# [Dataset entries]
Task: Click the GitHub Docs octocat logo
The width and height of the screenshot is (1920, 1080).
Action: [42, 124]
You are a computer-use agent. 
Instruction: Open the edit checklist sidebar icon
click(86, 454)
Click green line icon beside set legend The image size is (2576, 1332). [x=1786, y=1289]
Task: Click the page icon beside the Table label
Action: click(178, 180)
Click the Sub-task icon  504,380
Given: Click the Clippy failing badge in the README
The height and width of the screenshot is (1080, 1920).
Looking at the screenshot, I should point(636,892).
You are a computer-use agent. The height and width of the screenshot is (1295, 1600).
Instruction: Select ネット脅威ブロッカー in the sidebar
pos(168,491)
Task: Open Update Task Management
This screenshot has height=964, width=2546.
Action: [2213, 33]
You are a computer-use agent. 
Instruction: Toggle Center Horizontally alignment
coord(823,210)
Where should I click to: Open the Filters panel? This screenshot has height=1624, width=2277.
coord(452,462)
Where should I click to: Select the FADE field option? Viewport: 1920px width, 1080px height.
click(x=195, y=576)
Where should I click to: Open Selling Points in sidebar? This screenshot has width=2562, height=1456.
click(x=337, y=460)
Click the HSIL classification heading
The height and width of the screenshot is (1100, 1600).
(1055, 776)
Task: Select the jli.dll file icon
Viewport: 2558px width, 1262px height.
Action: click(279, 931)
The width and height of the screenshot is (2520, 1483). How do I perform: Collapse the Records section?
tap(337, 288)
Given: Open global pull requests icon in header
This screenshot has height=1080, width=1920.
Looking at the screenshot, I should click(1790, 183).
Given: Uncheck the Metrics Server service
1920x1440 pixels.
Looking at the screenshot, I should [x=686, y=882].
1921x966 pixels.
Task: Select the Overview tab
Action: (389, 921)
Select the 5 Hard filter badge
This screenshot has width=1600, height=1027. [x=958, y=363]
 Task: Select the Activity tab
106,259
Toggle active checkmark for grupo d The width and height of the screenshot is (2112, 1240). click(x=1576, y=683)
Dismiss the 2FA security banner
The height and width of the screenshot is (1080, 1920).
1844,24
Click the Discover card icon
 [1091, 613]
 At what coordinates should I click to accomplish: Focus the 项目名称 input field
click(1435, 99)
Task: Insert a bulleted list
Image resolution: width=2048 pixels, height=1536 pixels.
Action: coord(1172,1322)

# [INSTRUCTIONS FOR THE TASK]
Give the entries again in full, exactly as they were written above.

# [SOLUTION TO THE EXERCISE]
Task: Click the GitHub Docs octocat logo
The width and height of the screenshot is (1920, 1080).
Action: [42, 124]
You are a computer-use agent. 
Instruction: Open the edit checklist sidebar icon
click(86, 454)
Click green line icon beside set legend The image size is (2576, 1332). [x=1786, y=1289]
Task: Click the page icon beside the Table label
Action: click(178, 180)
Click the Sub-task icon  504,380
Given: Click the Clippy failing badge in the README
The height and width of the screenshot is (1080, 1920).
Looking at the screenshot, I should point(636,892).
You are a computer-use agent. The height and width of the screenshot is (1295, 1600).
Instruction: Select ネット脅威ブロッカー in the sidebar
pos(168,491)
Task: Open Update Task Management
This screenshot has height=964, width=2546.
Action: [2213, 33]
You are a computer-use agent. 
Instruction: Toggle Center Horizontally alignment
coord(823,210)
Where should I click to: Open the Filters panel? This screenshot has height=1624, width=2277.
coord(452,462)
Where should I click to: Select the FADE field option? Viewport: 1920px width, 1080px height.
click(x=195, y=576)
Where should I click to: Open Selling Points in sidebar? This screenshot has width=2562, height=1456.
click(x=337, y=460)
Click the HSIL classification heading
The height and width of the screenshot is (1100, 1600).
(1055, 776)
Task: Select the jli.dll file icon
Viewport: 2558px width, 1262px height.
Action: click(279, 931)
The width and height of the screenshot is (2520, 1483). How do I perform: Collapse the Records section?
tap(337, 288)
Given: Open global pull requests icon in header
This screenshot has height=1080, width=1920.
Looking at the screenshot, I should click(1790, 183).
Given: Uncheck the Metrics Server service
1920x1440 pixels.
Looking at the screenshot, I should [x=686, y=882].
1921x966 pixels.
Task: Select the Overview tab
Action: (389, 921)
Select the 5 Hard filter badge
This screenshot has width=1600, height=1027. [x=958, y=363]
 Task: Select the Activity tab
106,259
Toggle active checkmark for grupo d The width and height of the screenshot is (2112, 1240). click(x=1576, y=683)
Dismiss the 2FA security banner
The height and width of the screenshot is (1080, 1920).
1844,24
Click the Discover card icon
 [1091, 613]
 At what coordinates should I click to accomplish: Focus the 项目名称 input field
click(1435, 99)
Task: Insert a bulleted list
Image resolution: width=2048 pixels, height=1536 pixels.
Action: coord(1172,1322)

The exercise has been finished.